The novel also lacked a proper ending, a curse in YA fiction, leaving everything open for a book two I certainly will not be reading. It has snappy enough dialogue, but it really is tame stuff aimed at kids aged around 12-13, any older would probably find it unchallenging. Ultimately, for a horror novel it lacked any real scares or fright and although the connections with Noah’s Arc and that period was interesting enough it failed to ignite. In an apocalypse you fight for your life, these kids sleepwalked through it. If the HWA believe a novel as bland as this worthy of winning a Stoker, then the YA section really should be put out to grass and discontinued.
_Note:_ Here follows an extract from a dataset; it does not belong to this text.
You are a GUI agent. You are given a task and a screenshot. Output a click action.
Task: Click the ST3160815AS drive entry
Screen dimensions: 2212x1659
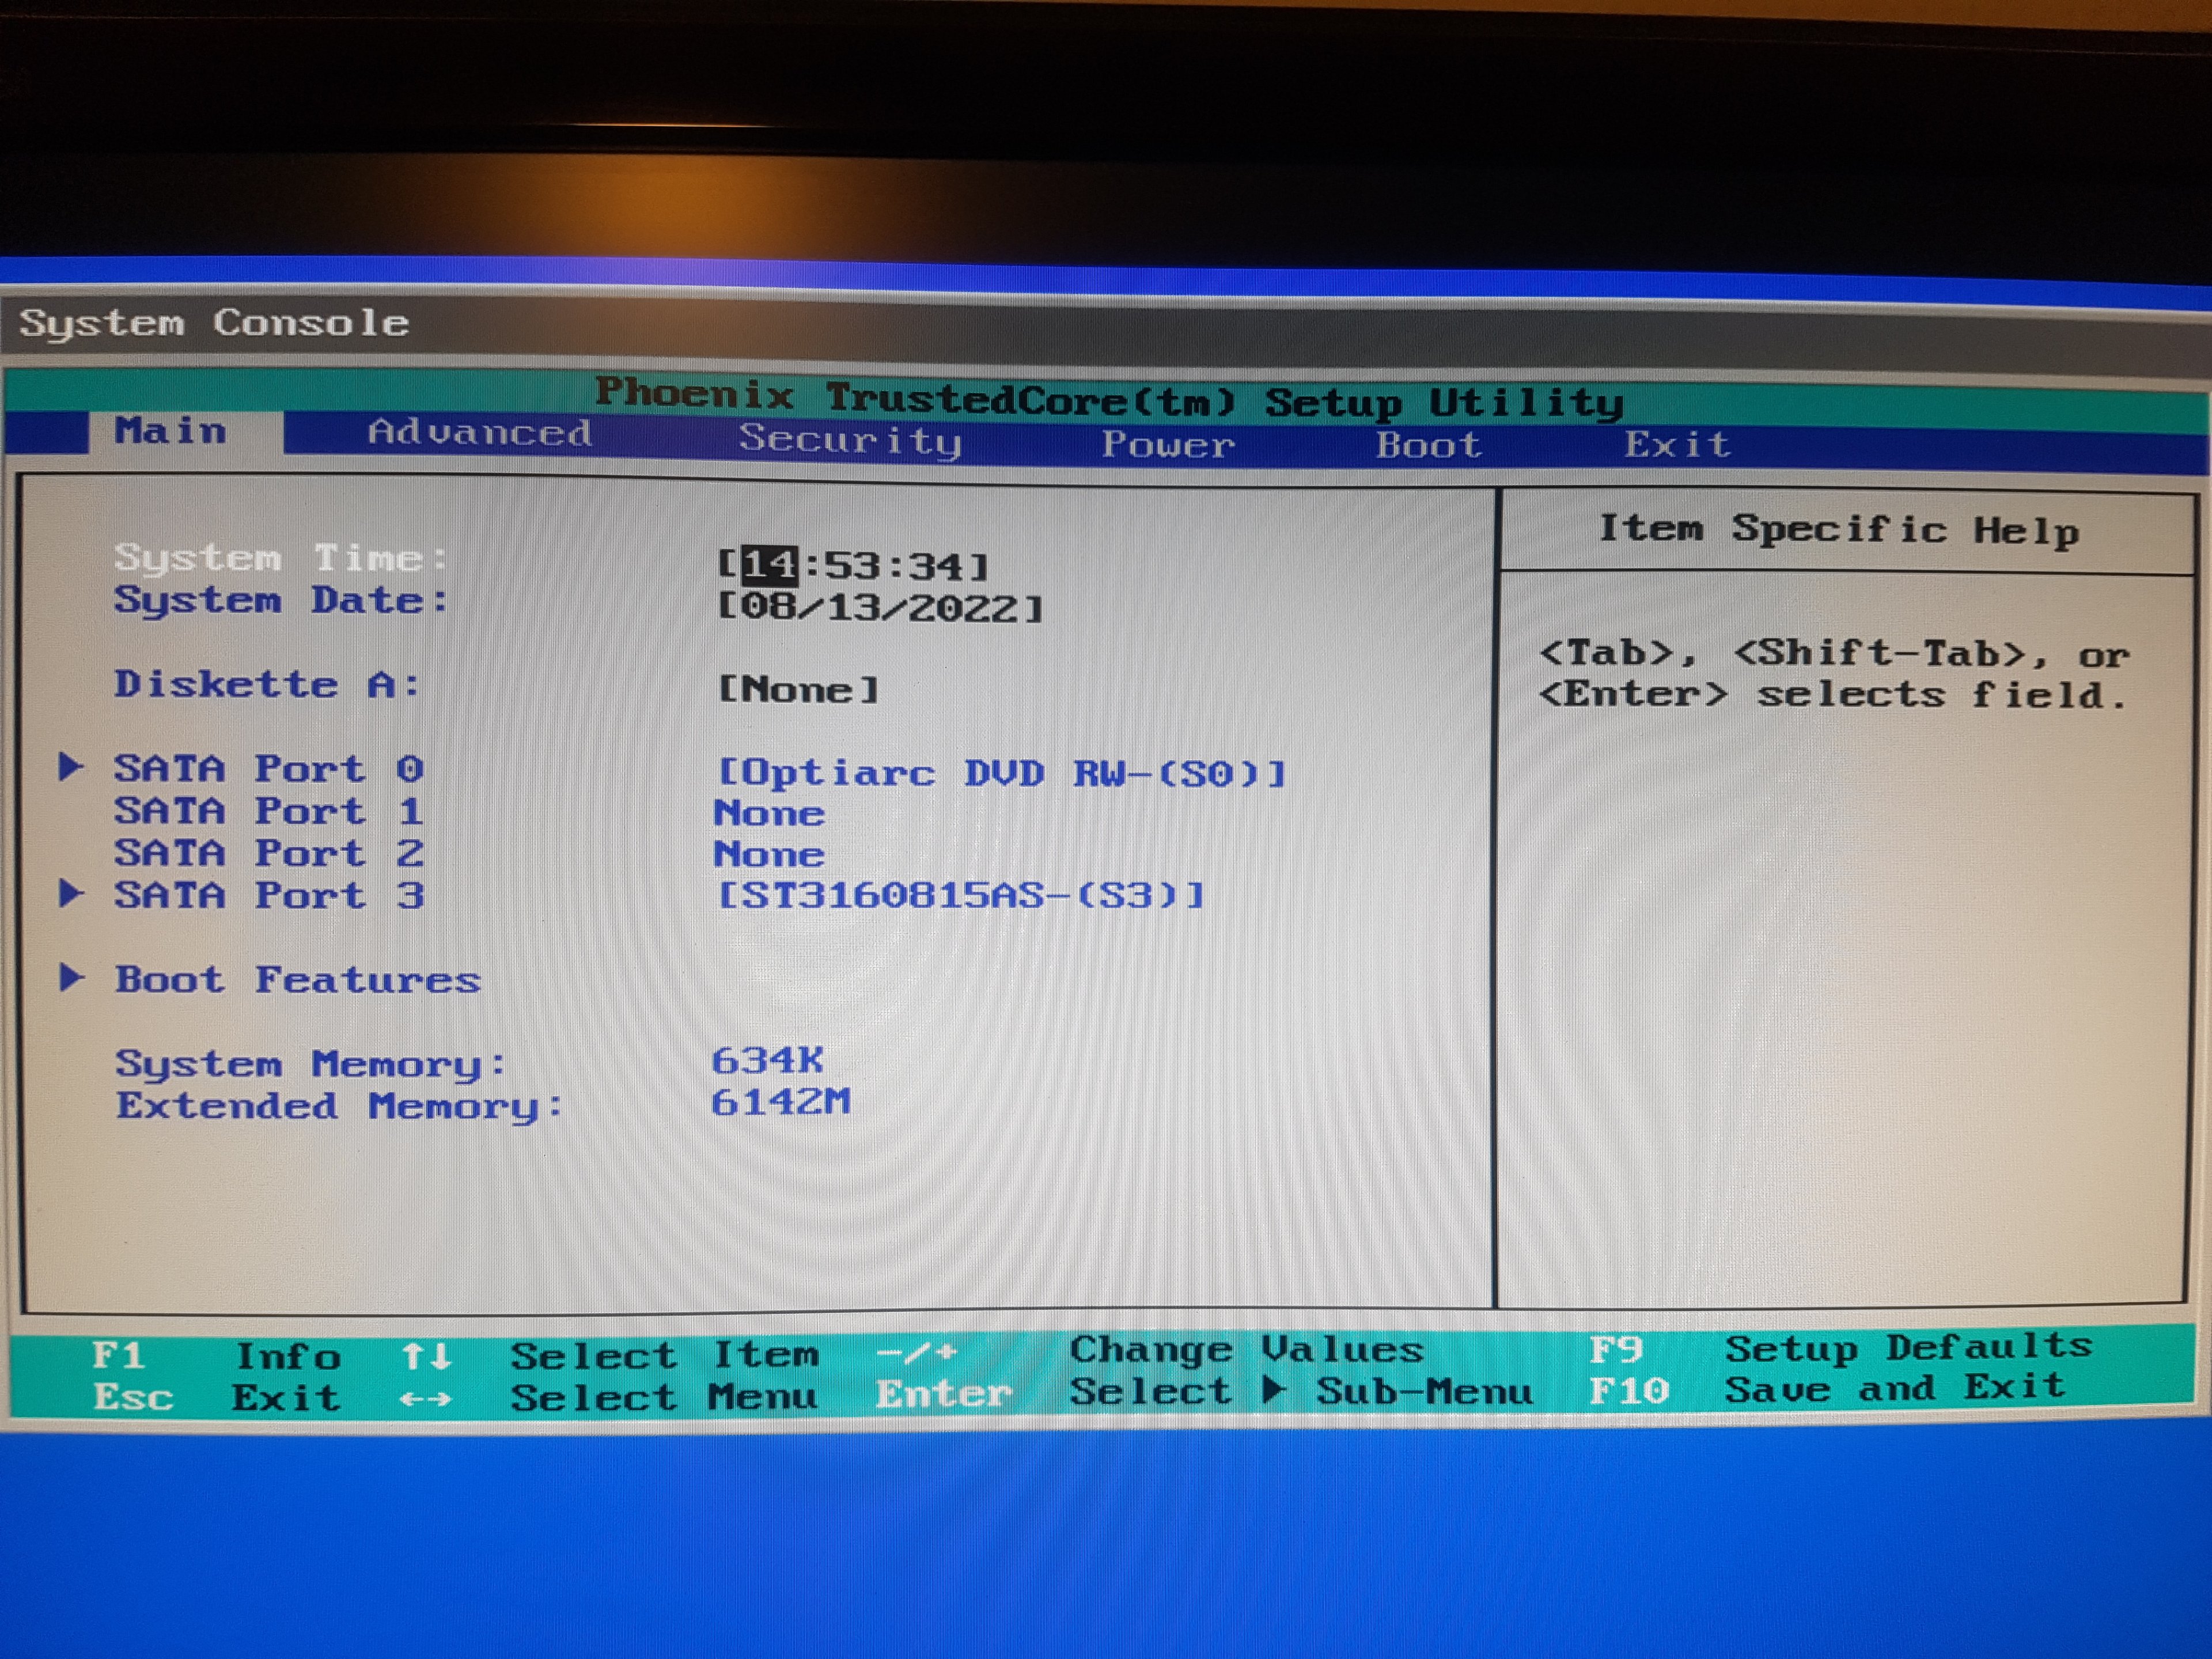(x=960, y=895)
Gillian French: The Door to January
I seriously struggled to get into and ultimately finish Gillian French’s paranormal thriller “The Door to January” and although two genres were blended together well enough I found myself drifting off whenever central character Natalie had one of her uninvolving dreams. Natalie and her cousin have returned to their old town after a few years away as she feels the nightmares she is plagued by are connected to a violent incident which led her to leaving the town in the first place.
Along the way she stumbles upon another mystery involving an abandoned house which becomes central to the plot. Although there was nothing wrong with the writing I found the book pedestrian and the different fonts to signify the varying time sequences, including the murders in the 1940s, particularly irritating. The mysteries come together well enough, and the characters develop, but once again I wondered who exactly this book was aimed at? I just cannot see teenagers engaging with it at all as there was little to tap into and I think it will struggle to find both a niche and an audience. There wasn’t much on offer here except for some paranormal suspense, which again came across as another book aimed at a female audience. And where was the horror? I must have missed it.
I’m not going to bother going into the voting procedures of the HWA, but as one of the few people likely to have read all five books, there is only one winner, Amy Lukavics with her grisly tale of a family in crisis, with cannibalism, dodgy soup, killer teenagers and life after death. Proper horror. Bring it on.
The YA Stoker Award deserves a real bone-cruncher as its winner and the Ginger Nuts of Horror hope Amy picks up the big one. And what of my own school library? “The Ravenous” is already featured on my recommended list, “The Last Harvest” might find an audience, but I would struggle to know who to recommend the other three books to and recommending books is a crucial part of my job.